= Nathaniel Kaz =

American sculptor

Nathaniel Kaz (March 9, 1917 - December 13, 2010) was an American sculptor who was born in New York City. His parents were musicians and moved to Detroit when Kaz was young. It was in Detroit when he began his art studies with Samuel Cashwan. After moving to New York, Kaz continued his studies at the Art Students League where he was trained by George Bridgman and William Zorach. In 1988 he was elected into the National Academy of Design as an Associate member and became a full Academician in 1991. His son Eric Kaz is a musician and songwriter.

==Work==
Sculptures by Kaz are on exhibition and can be found in the collections of:

- Brooklyn Museum
- Whitney Museum
- Metropolitan Museum of Art
- Chicago Art Institute
- Museum of Modern Art
- Pennsylvania Academy
- University of Nebraska
- Philadelphia Museum of Art
- New Britain Museum of American Art
- Binghamton University

Kaz also produced sculpture under the auspices of the Federal Art Project. He was a founding member of the Sculptors Guild, along with Chaim Gross, Paul Manship, Jose de Creeft, Herbert Ferber, William Zorach, Vincent Glinsky and José de Rivera.
Kaz exhibited at the 3rd Sculpture International held in Philadelphia in 1949 and is one of the sculptors in the 70 Sculptors photograph taken there.

==Awards and accolades==
Kaz has won and received multiple awards and accolades over the course of his life, including: Michigan Sculpture Prize, 1929; Section of Fine Arts Award, 1940; Artists for Victory award, 1942; Audubon Artists 6th Annual, 1947; Sculpture prize, Brooklyn Museum, 1948 and 1952; Alfred G.B. Steel Memorial Prize, 148th Annual exhibition at Pennsylvania Academy of Fine Arts, 1953.

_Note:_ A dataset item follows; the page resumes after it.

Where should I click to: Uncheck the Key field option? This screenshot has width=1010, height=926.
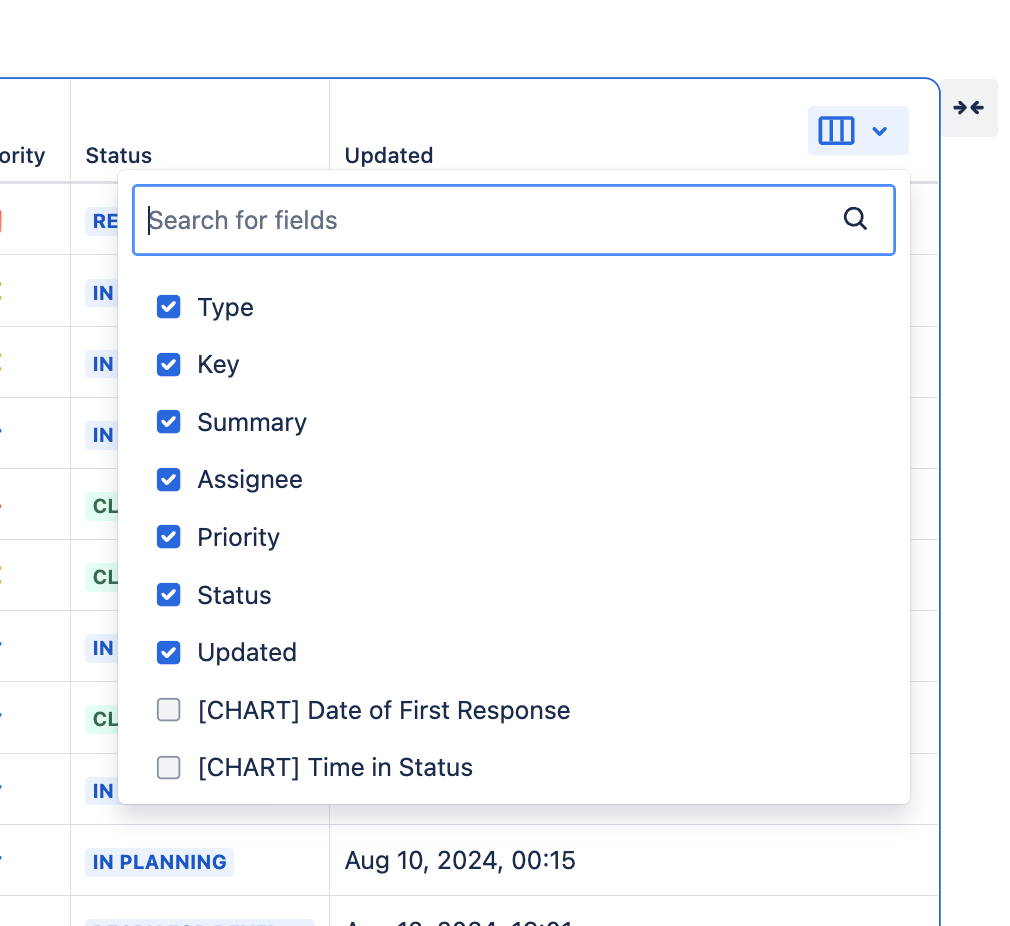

- 1976 received the Award of Merit for his sculpture The Prophet exhibited at the National Academy of Design
- 1981 won the Silver Medal for creative sculpture at the Annual Audubon Artists
- 1983 won the Medal of Honor at the Annual Audubon Artists
- 1988 received the Margaret Hirsch Levine Memorial Award
- 1988 he was awarded the Agopoff Award in the 163rd Annual Exhibition

In 2006, Kaz was awarded the National Sculpture Society's Gold Medal and Maurice B. Hexter Prize at the 73rd Annual Exhibition. He was also awarded in 2006, the Lifetime Achievement in Sculpture Award by Westchester County and the Sculptors' Guild. Kaz had been an instructor at the Art Students League for more than 50 years.